# My Skyline R334 GTR Vspec



## kopeX (Aug 12, 2009)

Enjoy 

BNR34 GT-R V-Spec2 dry carbon bonnet
BNR34 GT-R XENON headlights
BNR34 Nismo type front bumper
BNR34 standard type front lip spoiler
BNR34 front defuser type front spoiler
NISMO clear Front market lens
TOP SECRET carbon Defuser Pro
VOLTEX GT Wing



VOLK TE37 18in 10.5J+15 wheel


HKS Hyper max II coilover suspension
ATS rear LSD
Cusco Pillow ball tension rods
Cusco adjustable front upper arm
Cusco adjustable rear upper arm
Cusco drag rod (Hicas cancel rod)
Cusco carbon shaft front tower bar
NISMO rear A arm


HKS TO4Z single turbine kit
HKS GT waste gate
HKS stainless exhaust manifold
HKS front pipe
HKS 272 IN/EX camshaft
HKS slide cam pulley
HKS triple core intercooler
HKS intercooler piping kit
HKS suction pipe
HKS oil cooler kit
HKS F-CON V-PRO Gold CPU
HKS mixture controller (used as pro start)
HKS super power flow air filter
TOMEI combination metal gasket kit
TRUST Oil Pan Kit
SARD Fuel Collector Tank
SARD Fuel Injector x6
Additional Fuel line added
Uprated fuel pump + external fuel pump
Uprated triple core radiator
Apexi Radiator Cap
Fujitsubo Super-R Exhaust system
ATS carbon twin plate clutch


GRID T.S. Dancer torque split controller
Pivot turbo timer
TRUST Profec B boost controller
3in 4pt racing harness


Sports aluminum pedal set
Nardi Steering wheel
Recaro SP-G seat (driver)
NISMO Gear Knob


----------



## kopeX (Aug 12, 2009)

YouTube - Skyline from Hell ! Rb26 Single turbo - HKS To4z ! GTR R33


----------



## kopeX (Aug 12, 2009)

YouTube - Skyline R33 GTR Launch 0-250


----------



## nismo.gt500 (Apr 19, 2007)

Hej der..
Velkommen til ..


----------



## kopeX (Aug 12, 2009)

Tak Champen


----------



## joker69 (Mar 13, 2006)

that's a really cool merge. Never seen that before. I'm not 100% shure if all lines flow together but it's cool. congrats!

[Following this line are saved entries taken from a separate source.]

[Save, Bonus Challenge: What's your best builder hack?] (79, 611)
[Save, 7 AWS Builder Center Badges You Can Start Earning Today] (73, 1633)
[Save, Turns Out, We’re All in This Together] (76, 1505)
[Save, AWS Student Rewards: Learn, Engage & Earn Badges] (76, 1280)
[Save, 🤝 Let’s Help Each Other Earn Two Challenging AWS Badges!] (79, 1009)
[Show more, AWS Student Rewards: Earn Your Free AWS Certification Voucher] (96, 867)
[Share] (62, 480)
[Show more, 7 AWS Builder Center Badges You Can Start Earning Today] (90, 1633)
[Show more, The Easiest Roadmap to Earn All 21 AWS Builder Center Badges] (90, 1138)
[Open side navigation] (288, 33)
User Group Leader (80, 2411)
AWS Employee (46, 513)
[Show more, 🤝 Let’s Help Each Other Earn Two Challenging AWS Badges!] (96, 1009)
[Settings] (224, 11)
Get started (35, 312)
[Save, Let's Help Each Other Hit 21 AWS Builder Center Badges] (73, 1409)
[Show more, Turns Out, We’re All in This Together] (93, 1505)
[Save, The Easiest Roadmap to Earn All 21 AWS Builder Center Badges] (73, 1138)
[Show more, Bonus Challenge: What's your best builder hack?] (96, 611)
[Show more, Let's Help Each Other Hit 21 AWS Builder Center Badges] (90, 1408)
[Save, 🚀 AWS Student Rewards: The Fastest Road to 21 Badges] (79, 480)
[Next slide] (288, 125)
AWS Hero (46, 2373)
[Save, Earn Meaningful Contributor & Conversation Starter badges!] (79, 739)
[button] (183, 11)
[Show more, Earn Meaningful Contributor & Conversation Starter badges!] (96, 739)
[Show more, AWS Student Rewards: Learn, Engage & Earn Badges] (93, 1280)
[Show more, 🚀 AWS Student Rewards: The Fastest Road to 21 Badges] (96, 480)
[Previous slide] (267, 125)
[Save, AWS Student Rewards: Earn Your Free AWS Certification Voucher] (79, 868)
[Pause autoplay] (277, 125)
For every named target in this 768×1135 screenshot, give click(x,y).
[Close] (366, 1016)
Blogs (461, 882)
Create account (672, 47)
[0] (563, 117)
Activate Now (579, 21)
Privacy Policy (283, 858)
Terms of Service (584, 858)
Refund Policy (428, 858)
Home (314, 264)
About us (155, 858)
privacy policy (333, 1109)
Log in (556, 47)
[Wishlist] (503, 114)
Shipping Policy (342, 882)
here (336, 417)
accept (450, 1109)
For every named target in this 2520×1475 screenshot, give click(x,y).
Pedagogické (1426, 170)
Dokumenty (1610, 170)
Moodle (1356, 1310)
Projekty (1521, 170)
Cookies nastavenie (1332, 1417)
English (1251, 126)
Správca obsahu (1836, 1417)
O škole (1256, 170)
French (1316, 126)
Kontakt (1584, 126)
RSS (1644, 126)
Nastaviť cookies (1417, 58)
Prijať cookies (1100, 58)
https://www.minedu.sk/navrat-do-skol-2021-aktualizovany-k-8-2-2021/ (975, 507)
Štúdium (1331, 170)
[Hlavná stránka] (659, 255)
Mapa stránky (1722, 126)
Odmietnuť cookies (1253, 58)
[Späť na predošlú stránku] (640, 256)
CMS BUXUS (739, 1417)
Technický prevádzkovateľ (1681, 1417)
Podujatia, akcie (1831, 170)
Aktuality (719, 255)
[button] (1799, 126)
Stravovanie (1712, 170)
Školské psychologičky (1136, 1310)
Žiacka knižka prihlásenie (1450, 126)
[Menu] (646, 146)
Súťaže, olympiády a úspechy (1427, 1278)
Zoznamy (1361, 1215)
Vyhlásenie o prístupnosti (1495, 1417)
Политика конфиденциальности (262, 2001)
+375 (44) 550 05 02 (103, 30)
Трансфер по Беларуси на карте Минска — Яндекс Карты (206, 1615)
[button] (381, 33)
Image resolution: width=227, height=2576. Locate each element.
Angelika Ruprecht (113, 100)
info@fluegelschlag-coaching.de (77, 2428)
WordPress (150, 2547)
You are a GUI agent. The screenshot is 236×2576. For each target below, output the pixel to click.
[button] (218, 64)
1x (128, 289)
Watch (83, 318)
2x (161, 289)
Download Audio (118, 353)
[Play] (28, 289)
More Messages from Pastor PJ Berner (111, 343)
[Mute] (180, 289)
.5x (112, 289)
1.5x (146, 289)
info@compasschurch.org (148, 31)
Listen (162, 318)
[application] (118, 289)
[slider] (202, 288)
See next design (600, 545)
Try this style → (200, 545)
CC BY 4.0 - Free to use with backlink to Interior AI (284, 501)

Is it possible that i make a blog entry bout it?


----------



## tonigmr2 (Sep 12, 2002)

I really like these conversions!:thumbsup:


----------



## iceager (Dec 23, 2004)

Velkommen....har du haft den på dyno endnu ?

"Welcome....Have you had it on dyno yet ?"


----------



## Mikster (Feb 17, 2006)

You dont have a Voltex GT wing anymore....

But very, very nice car and super rare with the R34 front


----------



## Nas (Sep 22, 2008)

Very Nice R334, This has got to be only the 2nd R334 I have ever seen, uber rare. The other was a white one from Bee*R. 

The car is pretty damn quick as well!


----------



## matty32 (Dec 18, 2005)

nice car 

very nice combination of parts

including the nismo LCD clock face


----------



## x.laura.x (Apr 8, 2009)

Very nice


----------



## dan-hipgrave (Nov 22, 2008)

Wow. Thats pulled off the R34 front end really well, and has some serious kit installed - that Nismo dash is so rare!


----------



## Mi5 GTR (Jul 31, 2009)

Wow very nice and very rare conversion you got there.


----------



## m92fs (May 10, 2007)

Velkommen ;-) Flot R33, har set den før på Bilgalleri.dk, hvor er du fra i landet?


----------



## dennis waller (Sep 5, 2005)

sweeeeeeet


----------



## cleethorpes (Sep 30, 2008)

kopex... who did you use for the mot in denmark? and how much registration tax did they rob from you??


----------



## daniel89 (Jul 20, 2008)

There a video for this car which it startup and rev a little but couldn't find the video in Youtube anymore . Anyone have it ?


----------



## sau_33 (Nov 16, 2009)

That's a phat car mate! Could you please let me know what kind of side skirts you've got on? They looked like 400R skirts at first but I've cross referenced and they definitely aren't.


----------